------ Selection

Thanks, Rick Santorum! No, really

Your backward views are alerting American voters about GOP extremism on issues of health and privacy

Published February 22, 2012 1:58AM (EST)

Rick Santorum  (AP/Eric Gay)
Rick Santorum (AP/Eric Gay)

OK, it's true: Rick Santorum didn't sponsor Virginia legislation to require that women seeking abortion undergo an ultrasound – and in cases of very early pregnancy, when a fetus is hard to see, a creepy and intrusive transvaginal ultrasound. But seven states have already passed ultrasound requirements for women seeking abortion. The Virginia bill is galvanizing opposition nationally at least partly due to the climate of crazy that's been fomented by Santorum's backward candidacy.

The man who calls contraception "a license to do things in a sexual realm that is counter to how things are supposed to be" went from being a failed Pennsylvania senator, Mr. "Man on Dog," to GOP presidential front-runner over the last month. Now he's crusading against prenatal testing because he claims it encourages abortion (when in fact most prenatal testing helps women help babies who develop in utero health issues) and claiming President Obama's policies will ultimately send Christians to the guillotine. (By the way, I apologize for harping on the way Protestants have persecuted Catholics in the U.S., because Santorum reminded me of some of the reason why, with his charge that mainline Protestant churches are a Satan-sponsored "shambles" that are "gone from the world of Christianity as I see it.") He and Mitt Romney, who's trying to match him outrage for outrage, have been chasing women voters away from the GOP in droves over the last couple of months.

Into that polarizing political climate came the news that Virginia Republicans want to go where no politician of any stripe belongs: up the vaginal canal and into the uteruses of pregnant women who are seeking an abortion. The bill already passed the state Senate, and clearing the House of Delegates seemed a mere formality, especially given that Alabama, Arizona, Florida, Kansas, Louisiana, Mississippi and Texas already have ultrasound requirements. A mere formality, that is, until people began paying attention.

------------

## [Job 1]
In the records below, put the part that opens with the line containing "search predictions link" and closes with the line containing "Action: tap(506, 56)" into a JSON list of strings, one string per line, leaving out blank lines.

------ Data section

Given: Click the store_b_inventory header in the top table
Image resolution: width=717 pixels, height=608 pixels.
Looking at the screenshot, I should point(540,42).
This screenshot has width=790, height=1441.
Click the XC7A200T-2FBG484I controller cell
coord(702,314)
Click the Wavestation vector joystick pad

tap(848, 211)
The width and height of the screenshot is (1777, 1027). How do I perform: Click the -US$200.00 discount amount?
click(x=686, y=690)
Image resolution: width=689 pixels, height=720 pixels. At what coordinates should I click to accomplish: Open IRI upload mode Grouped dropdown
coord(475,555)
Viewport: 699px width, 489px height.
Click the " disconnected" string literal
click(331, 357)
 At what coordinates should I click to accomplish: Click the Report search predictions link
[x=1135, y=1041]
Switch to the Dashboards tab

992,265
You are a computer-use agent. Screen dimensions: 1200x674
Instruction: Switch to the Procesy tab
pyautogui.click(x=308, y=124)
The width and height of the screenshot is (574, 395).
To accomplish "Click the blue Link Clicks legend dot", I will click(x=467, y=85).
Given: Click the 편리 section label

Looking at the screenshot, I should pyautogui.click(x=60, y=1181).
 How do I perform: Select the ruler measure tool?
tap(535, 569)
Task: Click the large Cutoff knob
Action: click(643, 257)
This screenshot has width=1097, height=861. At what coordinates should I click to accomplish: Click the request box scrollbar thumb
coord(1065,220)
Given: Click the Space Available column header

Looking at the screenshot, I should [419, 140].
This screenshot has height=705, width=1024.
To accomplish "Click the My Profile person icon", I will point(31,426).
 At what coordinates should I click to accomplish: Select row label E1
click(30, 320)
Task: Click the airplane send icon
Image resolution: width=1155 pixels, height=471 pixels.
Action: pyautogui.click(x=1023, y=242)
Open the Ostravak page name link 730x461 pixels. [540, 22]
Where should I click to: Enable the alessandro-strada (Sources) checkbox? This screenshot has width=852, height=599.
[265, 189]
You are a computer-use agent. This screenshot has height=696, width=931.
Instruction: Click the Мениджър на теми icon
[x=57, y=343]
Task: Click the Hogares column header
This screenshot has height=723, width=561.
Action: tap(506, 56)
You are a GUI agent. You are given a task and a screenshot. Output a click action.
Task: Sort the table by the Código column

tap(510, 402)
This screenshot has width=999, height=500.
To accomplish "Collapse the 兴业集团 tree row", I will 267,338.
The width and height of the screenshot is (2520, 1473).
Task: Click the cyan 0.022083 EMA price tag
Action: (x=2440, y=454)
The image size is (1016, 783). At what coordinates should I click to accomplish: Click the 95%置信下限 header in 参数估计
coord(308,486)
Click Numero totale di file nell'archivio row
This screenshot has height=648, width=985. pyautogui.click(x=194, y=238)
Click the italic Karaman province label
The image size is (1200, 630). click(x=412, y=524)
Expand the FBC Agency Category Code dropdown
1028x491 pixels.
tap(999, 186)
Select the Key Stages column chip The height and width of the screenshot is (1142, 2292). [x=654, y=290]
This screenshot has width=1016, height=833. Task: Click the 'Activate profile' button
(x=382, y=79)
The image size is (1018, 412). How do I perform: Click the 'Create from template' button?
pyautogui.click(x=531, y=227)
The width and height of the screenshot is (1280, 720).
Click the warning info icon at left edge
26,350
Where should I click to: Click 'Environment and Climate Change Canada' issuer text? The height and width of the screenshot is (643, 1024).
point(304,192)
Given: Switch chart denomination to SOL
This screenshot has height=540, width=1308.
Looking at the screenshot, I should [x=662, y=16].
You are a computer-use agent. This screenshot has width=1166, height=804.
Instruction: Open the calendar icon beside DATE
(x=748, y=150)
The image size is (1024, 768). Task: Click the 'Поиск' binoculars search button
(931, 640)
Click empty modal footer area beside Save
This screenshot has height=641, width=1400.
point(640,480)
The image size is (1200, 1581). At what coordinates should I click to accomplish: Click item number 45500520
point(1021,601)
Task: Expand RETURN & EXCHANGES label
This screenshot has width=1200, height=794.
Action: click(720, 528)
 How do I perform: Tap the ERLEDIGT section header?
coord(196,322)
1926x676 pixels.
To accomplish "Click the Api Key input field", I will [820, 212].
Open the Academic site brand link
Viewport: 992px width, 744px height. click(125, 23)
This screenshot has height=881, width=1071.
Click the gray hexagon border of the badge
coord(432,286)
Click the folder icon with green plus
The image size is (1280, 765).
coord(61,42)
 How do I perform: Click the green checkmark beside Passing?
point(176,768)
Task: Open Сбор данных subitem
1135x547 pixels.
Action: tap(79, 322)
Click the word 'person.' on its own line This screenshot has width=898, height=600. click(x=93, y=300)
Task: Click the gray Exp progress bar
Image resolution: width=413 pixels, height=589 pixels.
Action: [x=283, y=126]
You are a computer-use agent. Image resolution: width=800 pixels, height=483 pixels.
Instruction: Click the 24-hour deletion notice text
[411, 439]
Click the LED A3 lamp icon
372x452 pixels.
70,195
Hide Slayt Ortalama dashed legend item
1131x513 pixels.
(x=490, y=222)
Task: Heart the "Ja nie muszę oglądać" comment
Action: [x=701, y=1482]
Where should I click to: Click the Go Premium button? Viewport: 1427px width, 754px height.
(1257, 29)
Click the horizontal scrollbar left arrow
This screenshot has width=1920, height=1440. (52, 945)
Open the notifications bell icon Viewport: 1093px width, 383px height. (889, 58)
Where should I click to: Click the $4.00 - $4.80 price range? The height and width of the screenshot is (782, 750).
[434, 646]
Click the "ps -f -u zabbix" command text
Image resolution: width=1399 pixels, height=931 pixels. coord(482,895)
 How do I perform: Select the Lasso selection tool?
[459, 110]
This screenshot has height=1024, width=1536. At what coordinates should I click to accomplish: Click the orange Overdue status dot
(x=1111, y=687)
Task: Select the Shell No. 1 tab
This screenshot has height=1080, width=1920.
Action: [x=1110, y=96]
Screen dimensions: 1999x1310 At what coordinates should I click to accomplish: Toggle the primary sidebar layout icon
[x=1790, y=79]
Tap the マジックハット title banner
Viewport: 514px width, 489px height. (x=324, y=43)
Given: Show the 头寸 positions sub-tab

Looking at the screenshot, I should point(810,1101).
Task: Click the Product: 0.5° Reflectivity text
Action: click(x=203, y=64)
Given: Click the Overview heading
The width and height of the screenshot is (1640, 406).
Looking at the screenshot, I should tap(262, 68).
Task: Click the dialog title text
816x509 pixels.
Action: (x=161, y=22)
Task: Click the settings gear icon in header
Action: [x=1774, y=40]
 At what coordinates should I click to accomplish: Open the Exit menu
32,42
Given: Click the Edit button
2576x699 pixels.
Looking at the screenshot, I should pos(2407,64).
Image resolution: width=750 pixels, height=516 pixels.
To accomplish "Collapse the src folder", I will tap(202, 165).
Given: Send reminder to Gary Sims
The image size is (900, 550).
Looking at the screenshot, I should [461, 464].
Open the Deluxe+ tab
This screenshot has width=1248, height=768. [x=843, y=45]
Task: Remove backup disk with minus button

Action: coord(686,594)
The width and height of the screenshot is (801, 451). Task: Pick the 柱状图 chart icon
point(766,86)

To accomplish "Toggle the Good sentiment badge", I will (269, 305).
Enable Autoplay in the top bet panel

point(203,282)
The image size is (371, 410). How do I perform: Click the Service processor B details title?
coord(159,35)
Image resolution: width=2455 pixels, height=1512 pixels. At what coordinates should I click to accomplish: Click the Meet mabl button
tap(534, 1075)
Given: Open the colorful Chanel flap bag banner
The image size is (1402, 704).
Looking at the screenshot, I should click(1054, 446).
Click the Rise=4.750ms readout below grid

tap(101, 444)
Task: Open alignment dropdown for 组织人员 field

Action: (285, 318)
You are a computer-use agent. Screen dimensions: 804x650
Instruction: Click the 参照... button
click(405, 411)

------------

## [Job 2]
According to the article, which chamber of the Virginia legislature had already passed the ultrasound bill?

## [Written reply 1]
[
  " At what coordinates should I click to accomplish: Click the Report search predictions link",
  "[x=1135, y=1041]",
  "Switch to the Dashboards tab",
  "992,265",
  "You are a computer-use agent. Screen dimensions: 1200x674",
  "Instruction: Switch to the Procesy tab",
  "pyautogui.click(x=308, y=124)",
  "The width and height of the screenshot is (574, 395).",
  "To accomplish \"Click the blue Link Clicks legend dot\", I will click(x=467, y=85).",
  "Given: Click the 편리 section label",
  "Looking at the screenshot, I should pyautogui.click(x=60, y=1181).",
  " How do I perform: Select the ruler measure tool?",
  "tap(535, 569)",
  "Task: Click the large Cutoff knob",
  "Action: click(643, 257)",
  "This screenshot has width=1097, height=861. At what coordinates should I click to accomplish: Click the request box scrollbar thumb",
  "coord(1065,220)",
  "Given: Click the Space Available column header",
  "Looking at the screenshot, I should [419, 140].",
  "This screenshot has height=705, width=1024.",
  "To accomplish \"Click the My Profile person icon\", I will point(31,426).",
  " At what coordinates should I click to accomplish: Select row label E1",
  "click(30, 320)",
  "Task: Click the airplane send icon",
  "Image resolution: width=1155 pixels, height=471 pixels.",
  "Action: pyautogui.click(x=1023, y=242)",
  "Open the Ostravak page name link 730x461 pixels. [540, 22]",
  "Where should I click to: Enable the alessandro-strada (Sources) checkbox? This screenshot has width=852, height=599.",
  "[265, 189]",
  "You are a computer-use agent. This screenshot has height=696, width=931.",
  "Instruction: Click the Мениджър на теми icon",
  "[x=57, y=343]",
  "Task: Click the Hogares column header",
  "This screenshot has height=723, width=561.",
  "Action: tap(506, 56)"
]

## [Written reply 2]
The state Senate.